The morphology of M50 callus was similar to callus obtained from wild-type plants, i.e. in both cases callus contained large, highly vacuolated cells with irregular shape (data not shown). The plant cell wall participates in the response of plants to the environmental conditions and it is also crucial for the formation of new organs. Thus, the surface of calluses was investigated via SEM method (Fig. 4). The changes in the cell wall structure were noticed when transgenic callus was examined in comparison to wild-type samples. In the case of M50-derived callus extracellular matrix (EMC) was observed (Fig. 4a), this structure formed a cover of cell surface and could be connected with receiving of the morphogenic competence (Popielarska-Konieczna et al. 2008). In contrast to this observation electronograms of callus derived from wild-type samples did not show these structures (Fig. 4b). EMC matrix is a structure that has a significance in the perception of signals and may constitute plant response to the differing conditions (Popielarska-Konieczna et al. 2010). In both tested types of calluses no fibrillar structures on the surface of tissue were detected, which may indicate the lack of regeneration ability of analyzed callus. The presence of such structures is a known sign for high ability of morphogenesis (Bevitori et al. 2014; Kim 2015). Thus, formation of extracellular matrix surface network (ECMSNT) could be crucial for morphogenesis (Konieczny et al. 2005; Popielarska-Koniecznaet al. 2008) and this arrangement was not seen in the investigated samples.

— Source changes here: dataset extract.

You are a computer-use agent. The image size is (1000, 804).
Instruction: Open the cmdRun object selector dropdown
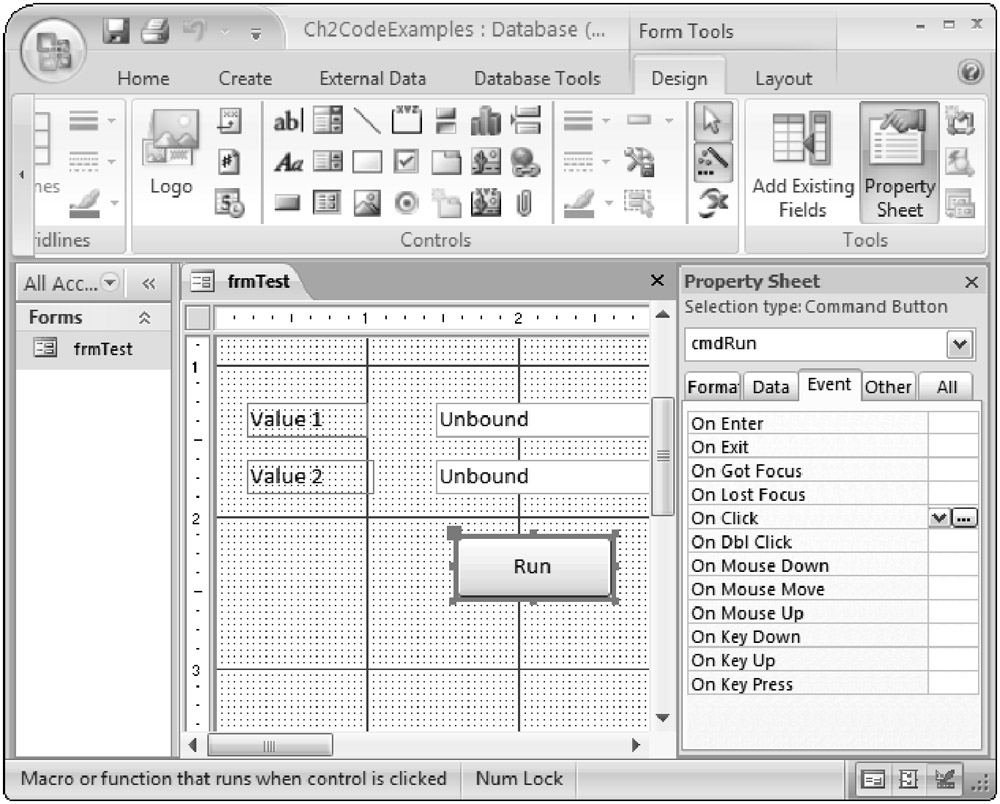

The reason for the loss of regenerative capability might be the genotype of tested explants, composition and parameters of the culture, stadium of plant development, source and age of plant explant or even the size of explant etc. (Yildiz et al. 2002, 2011; Yildiz 2012).

Conclusions

Herein, we reported the callogenesis induction on transgenic flax plants producing polymer PHB. Although the genetically engineered plants were able to generate callus, the morphogenetic ability was completely reduced and calluses were not able to regenerate into new plants. Obtained transgenic and wild-type callus cultures differed from maternal plants in the aspect of chemical composition (phenolic compound content) and structural properties measured by FTIR method (i.e. Icr). The observation made by SEM analysis showed that calluses of both types did not form the extracellular matrix surface network (ECMSN). However, for explants from the transgenic callus the formation of extracellular matrix (ECM) on the callus surface was noticed. These cultures were also characterized by about 20% higher increase of biomass than for cultures of unmodified, control calluses. Thus, synthesis of PHB may have a positive effect on the proliferation of plant cells. The similar effect of fibres containing PHB on human cells (keratinocytes and fibroblasts) was noticed and described (Gąsiorowski et al. 2019). Thus, further experiments that focus on elicitor supplementation to callus suspension cultures will be done in the nearest future and the impact of PHB on plant cell proliferation will be assessed.